Dr Phil Dale added that lectins are well-known toxins and therefore the result is not unusual considering this.
Dr Michael Antoniou clarified this comment and said that the snowdrop lectin had been specifically selected because it had no toxicity in mammalian cells, it was only toxic to insects. He explained that the transgenic potato contained the snowdrop lectin to confer insect resistance.
Angela Ryan then added that Dr Pusztai's experiments were designed to develop new methods of testing GM food. He had worked for seven years on this and was alarmed by the results he found. The symptoms observed in the rats were consistent with viral infection.
Dr Phil Dale and Dr Ian Garner said they did not believe this.
Dr Mae-wan Ho confirmed that the rats had reduced weight in vital organs, impairment of immunological responsiveness and signs suggestive of viral infection.
Steven Tindale then asked if other feeding experiments have been conducted?
Dr Phil Dale explained that because GM food is completely digested in the gut, feeding experiments had been considered unnecessary, although he wasn’t sure what had happened in America. Nobody had died yet from eating GM food and he believes it to be perfectly safe.

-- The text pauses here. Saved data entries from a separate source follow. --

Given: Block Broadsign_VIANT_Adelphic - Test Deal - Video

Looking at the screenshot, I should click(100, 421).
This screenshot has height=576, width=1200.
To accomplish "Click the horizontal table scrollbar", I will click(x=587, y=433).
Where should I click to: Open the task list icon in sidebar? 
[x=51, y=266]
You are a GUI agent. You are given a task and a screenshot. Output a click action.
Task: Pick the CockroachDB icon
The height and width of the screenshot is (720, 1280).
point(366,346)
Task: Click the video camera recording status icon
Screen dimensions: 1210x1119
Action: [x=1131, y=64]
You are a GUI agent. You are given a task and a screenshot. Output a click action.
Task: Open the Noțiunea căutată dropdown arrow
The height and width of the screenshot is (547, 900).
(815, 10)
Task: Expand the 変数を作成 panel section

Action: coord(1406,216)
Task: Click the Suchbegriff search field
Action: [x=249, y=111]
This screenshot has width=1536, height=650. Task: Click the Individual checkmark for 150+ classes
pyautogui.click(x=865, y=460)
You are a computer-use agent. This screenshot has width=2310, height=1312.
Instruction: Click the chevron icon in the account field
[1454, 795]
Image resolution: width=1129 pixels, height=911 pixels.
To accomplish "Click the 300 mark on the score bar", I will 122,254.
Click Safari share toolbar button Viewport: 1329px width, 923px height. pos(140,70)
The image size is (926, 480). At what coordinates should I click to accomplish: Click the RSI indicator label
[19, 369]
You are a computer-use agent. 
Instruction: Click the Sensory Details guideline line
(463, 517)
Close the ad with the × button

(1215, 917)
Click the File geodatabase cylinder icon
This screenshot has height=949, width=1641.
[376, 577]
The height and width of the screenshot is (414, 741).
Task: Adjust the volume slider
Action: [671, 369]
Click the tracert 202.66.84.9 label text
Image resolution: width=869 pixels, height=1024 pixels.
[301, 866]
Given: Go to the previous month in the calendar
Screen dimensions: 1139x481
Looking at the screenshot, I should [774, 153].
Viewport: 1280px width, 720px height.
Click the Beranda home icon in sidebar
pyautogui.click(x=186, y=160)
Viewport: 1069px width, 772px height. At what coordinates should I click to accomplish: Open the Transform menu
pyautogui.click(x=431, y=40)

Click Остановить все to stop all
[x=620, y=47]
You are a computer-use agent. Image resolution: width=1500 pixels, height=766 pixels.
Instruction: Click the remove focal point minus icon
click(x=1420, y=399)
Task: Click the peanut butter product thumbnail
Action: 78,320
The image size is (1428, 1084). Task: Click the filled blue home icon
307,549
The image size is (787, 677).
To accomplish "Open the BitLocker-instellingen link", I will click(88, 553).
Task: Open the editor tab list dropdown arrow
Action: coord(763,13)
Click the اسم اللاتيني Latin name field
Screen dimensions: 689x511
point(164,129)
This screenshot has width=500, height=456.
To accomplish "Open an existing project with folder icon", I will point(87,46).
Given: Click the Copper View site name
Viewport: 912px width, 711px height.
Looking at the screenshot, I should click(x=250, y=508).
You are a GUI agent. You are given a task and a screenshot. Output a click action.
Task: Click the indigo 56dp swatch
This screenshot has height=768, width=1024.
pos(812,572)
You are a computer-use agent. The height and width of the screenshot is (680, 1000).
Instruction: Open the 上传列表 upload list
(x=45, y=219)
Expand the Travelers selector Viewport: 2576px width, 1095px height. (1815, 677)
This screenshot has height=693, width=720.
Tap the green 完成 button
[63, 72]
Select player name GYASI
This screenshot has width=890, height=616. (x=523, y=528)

Dr Mae-wan Ho confirmed that Dr Pusztai’s experiments were the first comprehensive feeding experiments to be conducted. She refuted the claim that GM food is completely digested in the gut and referred to evidence which demonstrates that viral and plasmid DNA fed to mice had been found to resist digestion in the gut. Large fragments passed into the bloodstream and entered white blood cells, spleen and liver cells. It was found attached to mouse DNA, suggesting integration, and when fed to pregnant mice it was found in the nucleus of cells of the foetus and new-born. She warned that if GM foods were having ill-effects on the public we would not know about them as no one is monitoring for such effects. She pointed to the catastrophic thalidomide incident in which 8000 babies with truncated limbs were born before thalidomide was admitted as the harmful agent. Dr Pusztai's work should be repeated and not be dismissed in any way.
The Right Honorable Michael Meacher confirmed that the Government was taking Dr Pusztai's experiments very seriously and would certainly not dismiss them.
At this point the meeting came to and end and Michael Meacher thanked all the scientists for coming along and giving their time. He said he has come to a better understanding of the complications regarding GMOs now, and that he would welcome further help and advice.